Quick, inexpensive healthy meals at home


First Posted: 1/15/2009

I once saw paper cocktail napkins that read, “If we are what we eat, I’m fast, cheap, and easy.” The message amused me so much that the napkin now hangs on my kitchen wall with other food-related sayings.
The message is taking aim at all the fast food we Americans consume. It is fast and easy, but it’s certainly not cheap in the long run.
Our fast food habit is considered by health experts to be a major contributor to the current obesity epidemic. In one two-year period, U.S. taxpayers paid $127 million in hospital costs for care associated with overweight children and adolescents. That’s a lot of money, but it’s only part of the picture.
For a truer view of obesity costs, you’ll need to factor in hospital care for overweight adults and the cost of lost productivity due to time away from employment.
My Heart Healthy Cooking Class partners and I are out to change the napkin’s message from negative to positive. We want you to know that home-cooked food can be quick to prepare, low cost, and good for you. You can be fast, cheap, easy, — and healthy.
The following recipes are from the most recent class in the heart healthy series I teach with the Health Department and Southeastern Regional Medical Center. Several participants who had attended previous classes said these were the best recipes yet, proving healthy food can also taste great. That’s a necessary requirement in my book.
Meat loaf is an American favorite. I always requested it on weekends I came home from college. Somehow over the years, mother quit making meat loaf. This recipe is guaranteed to put meat loaf back in her oven…and yours.
Old-fashioned meat loaf called for tearing up bread and soaking it in milk to add moisture to the meat. Skip these steps and just reach for commercial picante sauce. You’ll get moisture and zing.
Squash is a great tasting summer vegetable. But when the garden overflows with the stuff, we sometimes grow tired of even a good thing. Try Greek seasoning on squash to perk up tired taste buds.
The rice pilaf gives you the chance to sneak veggies by those who, for some strange reason, refuse to eat them. Though the dish is speedy enough to prepare, you can put it together even faster by purchasing shredded carrots and chopped mushrooms.
Give these recipes a try. Then help us spread the new message. Maybe we could all go together and buy boxes of the napkin to proclaim our new attitude.

Three-item
meat loaf

2 pounds very lean ground beef
1/2 cup Pace Picante Sauce – mild
2-3 tablespoons plain bread crumbs
Mix ingredients together and fit into loaf pan. Bake at 400 degrees F for 1-1 1/4 hours or till meat is no longer pink. How’s that for simple?

Greek-style squash

2 pounds zucchini and/or yellow summer squash, cut into bite-size chunks
1 sweet bell pepper, sliced into strips
2 tablespoons olive oil
1 1/2 teaspoons Greek-style seasoning blend
1/4 teaspoon ground black pepper

Place squash and bell pepper in a large shallow roasting pan.
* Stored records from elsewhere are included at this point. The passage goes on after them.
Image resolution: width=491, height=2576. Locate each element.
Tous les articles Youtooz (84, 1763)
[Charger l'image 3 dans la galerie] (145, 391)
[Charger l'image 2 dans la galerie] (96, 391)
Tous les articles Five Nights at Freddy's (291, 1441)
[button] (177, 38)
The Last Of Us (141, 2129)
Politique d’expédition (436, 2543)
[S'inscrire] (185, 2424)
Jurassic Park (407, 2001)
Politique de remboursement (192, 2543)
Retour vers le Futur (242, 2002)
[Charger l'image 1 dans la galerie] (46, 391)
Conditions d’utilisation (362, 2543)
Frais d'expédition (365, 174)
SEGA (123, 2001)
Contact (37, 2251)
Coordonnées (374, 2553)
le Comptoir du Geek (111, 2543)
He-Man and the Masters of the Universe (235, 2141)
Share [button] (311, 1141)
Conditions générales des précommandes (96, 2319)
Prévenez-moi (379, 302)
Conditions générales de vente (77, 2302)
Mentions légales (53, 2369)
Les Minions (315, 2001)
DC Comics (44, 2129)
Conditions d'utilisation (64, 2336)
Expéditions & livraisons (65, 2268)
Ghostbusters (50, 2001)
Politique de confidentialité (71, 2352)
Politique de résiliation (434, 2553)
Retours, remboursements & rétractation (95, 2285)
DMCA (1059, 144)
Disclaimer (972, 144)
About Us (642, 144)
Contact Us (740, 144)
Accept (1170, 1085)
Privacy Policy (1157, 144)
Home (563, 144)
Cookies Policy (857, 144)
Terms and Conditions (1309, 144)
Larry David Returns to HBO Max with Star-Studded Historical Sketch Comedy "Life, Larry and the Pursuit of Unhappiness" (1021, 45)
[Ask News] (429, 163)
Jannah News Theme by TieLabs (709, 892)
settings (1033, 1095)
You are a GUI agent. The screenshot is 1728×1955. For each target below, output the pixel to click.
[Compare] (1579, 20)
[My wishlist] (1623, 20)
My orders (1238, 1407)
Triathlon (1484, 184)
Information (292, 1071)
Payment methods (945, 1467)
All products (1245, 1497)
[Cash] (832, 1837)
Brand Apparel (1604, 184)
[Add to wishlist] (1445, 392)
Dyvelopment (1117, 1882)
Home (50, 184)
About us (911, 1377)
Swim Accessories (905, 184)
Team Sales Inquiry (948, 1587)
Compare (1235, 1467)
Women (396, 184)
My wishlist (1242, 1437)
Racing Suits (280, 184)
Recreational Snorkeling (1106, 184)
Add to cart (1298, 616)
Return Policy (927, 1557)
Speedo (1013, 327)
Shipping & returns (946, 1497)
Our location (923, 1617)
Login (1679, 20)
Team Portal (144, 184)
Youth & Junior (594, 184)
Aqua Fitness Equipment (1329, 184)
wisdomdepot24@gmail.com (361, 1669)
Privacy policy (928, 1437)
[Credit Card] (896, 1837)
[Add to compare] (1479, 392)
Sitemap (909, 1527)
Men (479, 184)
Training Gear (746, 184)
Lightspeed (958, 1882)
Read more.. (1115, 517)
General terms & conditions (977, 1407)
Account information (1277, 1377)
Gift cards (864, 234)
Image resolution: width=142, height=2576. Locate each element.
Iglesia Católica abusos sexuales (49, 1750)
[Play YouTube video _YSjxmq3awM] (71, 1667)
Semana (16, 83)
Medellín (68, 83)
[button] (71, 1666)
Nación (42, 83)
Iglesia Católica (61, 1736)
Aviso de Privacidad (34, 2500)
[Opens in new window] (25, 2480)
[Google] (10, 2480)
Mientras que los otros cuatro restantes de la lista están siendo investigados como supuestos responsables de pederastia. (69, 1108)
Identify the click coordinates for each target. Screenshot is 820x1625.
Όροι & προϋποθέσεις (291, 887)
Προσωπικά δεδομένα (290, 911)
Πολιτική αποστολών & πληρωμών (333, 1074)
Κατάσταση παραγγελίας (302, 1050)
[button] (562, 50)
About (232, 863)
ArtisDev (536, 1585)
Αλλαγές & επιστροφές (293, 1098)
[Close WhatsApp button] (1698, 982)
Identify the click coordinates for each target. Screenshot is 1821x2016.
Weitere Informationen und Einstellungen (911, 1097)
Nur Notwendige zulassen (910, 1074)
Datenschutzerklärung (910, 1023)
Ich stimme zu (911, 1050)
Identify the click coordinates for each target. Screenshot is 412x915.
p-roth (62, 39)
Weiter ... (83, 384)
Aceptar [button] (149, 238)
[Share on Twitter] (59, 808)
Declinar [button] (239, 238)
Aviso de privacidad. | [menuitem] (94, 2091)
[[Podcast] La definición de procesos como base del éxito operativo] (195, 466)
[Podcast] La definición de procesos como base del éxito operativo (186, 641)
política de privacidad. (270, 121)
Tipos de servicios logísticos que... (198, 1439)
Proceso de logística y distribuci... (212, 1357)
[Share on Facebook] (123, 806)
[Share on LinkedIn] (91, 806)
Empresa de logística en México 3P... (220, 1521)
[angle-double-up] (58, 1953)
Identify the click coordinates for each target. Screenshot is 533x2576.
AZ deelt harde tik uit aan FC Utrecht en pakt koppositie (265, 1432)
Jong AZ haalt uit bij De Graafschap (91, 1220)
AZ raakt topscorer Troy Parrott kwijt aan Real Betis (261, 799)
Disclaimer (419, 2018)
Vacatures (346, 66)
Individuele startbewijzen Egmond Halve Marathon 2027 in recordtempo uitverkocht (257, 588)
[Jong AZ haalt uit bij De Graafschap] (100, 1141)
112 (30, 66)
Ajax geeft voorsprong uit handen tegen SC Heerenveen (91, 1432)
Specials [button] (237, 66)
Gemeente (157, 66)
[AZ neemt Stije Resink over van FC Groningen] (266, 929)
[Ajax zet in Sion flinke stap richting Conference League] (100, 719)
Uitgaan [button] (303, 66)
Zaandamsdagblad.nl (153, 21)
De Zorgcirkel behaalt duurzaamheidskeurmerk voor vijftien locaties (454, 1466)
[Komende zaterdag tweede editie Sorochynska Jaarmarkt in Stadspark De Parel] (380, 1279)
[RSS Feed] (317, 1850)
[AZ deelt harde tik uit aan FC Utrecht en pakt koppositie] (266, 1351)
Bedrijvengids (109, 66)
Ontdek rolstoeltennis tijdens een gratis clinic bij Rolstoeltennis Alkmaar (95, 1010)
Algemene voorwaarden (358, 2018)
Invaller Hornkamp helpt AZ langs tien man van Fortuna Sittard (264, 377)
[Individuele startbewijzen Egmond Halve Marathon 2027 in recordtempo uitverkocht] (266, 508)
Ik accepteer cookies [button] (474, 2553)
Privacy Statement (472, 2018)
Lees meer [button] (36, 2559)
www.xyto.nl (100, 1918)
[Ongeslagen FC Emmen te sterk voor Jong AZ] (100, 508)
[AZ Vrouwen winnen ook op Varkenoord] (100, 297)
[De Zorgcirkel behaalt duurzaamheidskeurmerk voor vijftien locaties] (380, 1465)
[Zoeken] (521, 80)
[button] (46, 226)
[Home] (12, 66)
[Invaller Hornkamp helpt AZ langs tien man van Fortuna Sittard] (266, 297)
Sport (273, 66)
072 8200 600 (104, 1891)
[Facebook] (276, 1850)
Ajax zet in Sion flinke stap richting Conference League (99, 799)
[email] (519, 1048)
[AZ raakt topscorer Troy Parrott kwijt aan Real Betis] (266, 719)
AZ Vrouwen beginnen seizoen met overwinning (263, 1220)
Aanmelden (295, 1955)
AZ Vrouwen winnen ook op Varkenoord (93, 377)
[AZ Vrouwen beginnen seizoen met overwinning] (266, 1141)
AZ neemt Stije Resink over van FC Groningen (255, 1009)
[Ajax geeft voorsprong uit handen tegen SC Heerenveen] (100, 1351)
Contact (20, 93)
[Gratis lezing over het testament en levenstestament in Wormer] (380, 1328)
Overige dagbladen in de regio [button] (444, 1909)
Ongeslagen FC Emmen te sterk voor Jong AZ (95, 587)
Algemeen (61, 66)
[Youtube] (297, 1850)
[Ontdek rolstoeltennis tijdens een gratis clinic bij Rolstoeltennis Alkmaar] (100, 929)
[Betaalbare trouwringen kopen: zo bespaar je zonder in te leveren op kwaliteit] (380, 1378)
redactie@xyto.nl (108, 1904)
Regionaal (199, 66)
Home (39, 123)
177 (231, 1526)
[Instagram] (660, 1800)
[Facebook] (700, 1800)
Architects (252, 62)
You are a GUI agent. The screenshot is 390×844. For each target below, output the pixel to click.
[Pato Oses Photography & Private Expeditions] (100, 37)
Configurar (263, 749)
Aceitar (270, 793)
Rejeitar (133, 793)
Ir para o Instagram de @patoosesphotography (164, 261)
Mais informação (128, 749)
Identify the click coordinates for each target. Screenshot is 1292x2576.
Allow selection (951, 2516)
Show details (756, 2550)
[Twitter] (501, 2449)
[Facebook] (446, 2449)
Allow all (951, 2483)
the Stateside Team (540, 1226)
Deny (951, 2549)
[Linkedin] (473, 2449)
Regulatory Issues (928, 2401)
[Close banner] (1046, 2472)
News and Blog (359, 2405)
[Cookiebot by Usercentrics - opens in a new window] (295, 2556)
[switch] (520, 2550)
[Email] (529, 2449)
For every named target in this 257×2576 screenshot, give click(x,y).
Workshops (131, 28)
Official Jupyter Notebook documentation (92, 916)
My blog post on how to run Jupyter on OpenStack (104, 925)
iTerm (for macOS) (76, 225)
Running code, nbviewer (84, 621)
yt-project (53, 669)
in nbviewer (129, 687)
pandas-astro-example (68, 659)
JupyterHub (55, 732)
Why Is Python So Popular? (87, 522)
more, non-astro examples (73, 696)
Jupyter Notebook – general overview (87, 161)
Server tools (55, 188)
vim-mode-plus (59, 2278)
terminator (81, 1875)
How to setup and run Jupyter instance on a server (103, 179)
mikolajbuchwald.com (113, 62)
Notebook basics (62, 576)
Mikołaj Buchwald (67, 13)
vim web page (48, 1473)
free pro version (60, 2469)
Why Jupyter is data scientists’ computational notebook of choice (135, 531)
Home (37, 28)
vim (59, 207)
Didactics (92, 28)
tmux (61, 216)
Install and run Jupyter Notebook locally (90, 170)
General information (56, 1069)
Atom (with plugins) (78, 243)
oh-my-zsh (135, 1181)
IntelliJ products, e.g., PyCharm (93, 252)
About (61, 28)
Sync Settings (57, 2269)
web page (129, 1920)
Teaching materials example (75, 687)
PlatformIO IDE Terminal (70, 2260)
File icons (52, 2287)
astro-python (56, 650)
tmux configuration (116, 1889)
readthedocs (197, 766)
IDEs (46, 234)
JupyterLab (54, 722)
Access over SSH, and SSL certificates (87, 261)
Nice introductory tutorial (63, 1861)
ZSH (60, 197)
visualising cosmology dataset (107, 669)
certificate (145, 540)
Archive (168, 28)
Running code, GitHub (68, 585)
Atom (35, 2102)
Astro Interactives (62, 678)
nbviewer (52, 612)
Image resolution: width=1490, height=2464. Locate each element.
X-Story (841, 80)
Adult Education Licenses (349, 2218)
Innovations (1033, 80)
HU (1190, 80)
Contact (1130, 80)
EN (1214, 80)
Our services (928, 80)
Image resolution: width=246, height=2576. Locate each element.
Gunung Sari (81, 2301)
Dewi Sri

Drizzle with oil; sprinkle with Greek seasoning and black pepper; toss to coat. Roast, uncovered, at 425 degrees F for 15 minutes or just till tender, stirring once.

Rice pilaf

1 cup (low-sodium) chicken broth
1/2 cup long-grain rice
1 cup chopped fresh mushrooms
1 cup shredded carrots
1/2 cup chopped fresh parsley
1/4 cup sliced green onions
1/4 teaspoon freshly ground black pepper

In medium saucepan over high heat, bring chicken broth to a boil. Add rice and cover. Reduce heat and simmer 20 minutes. Remove from heat and let stand 5 minutes. Stir in remaining ingredients. Return to low heat and cook another 5 minutes. Fluff with fork and serve immediately. Serves 6.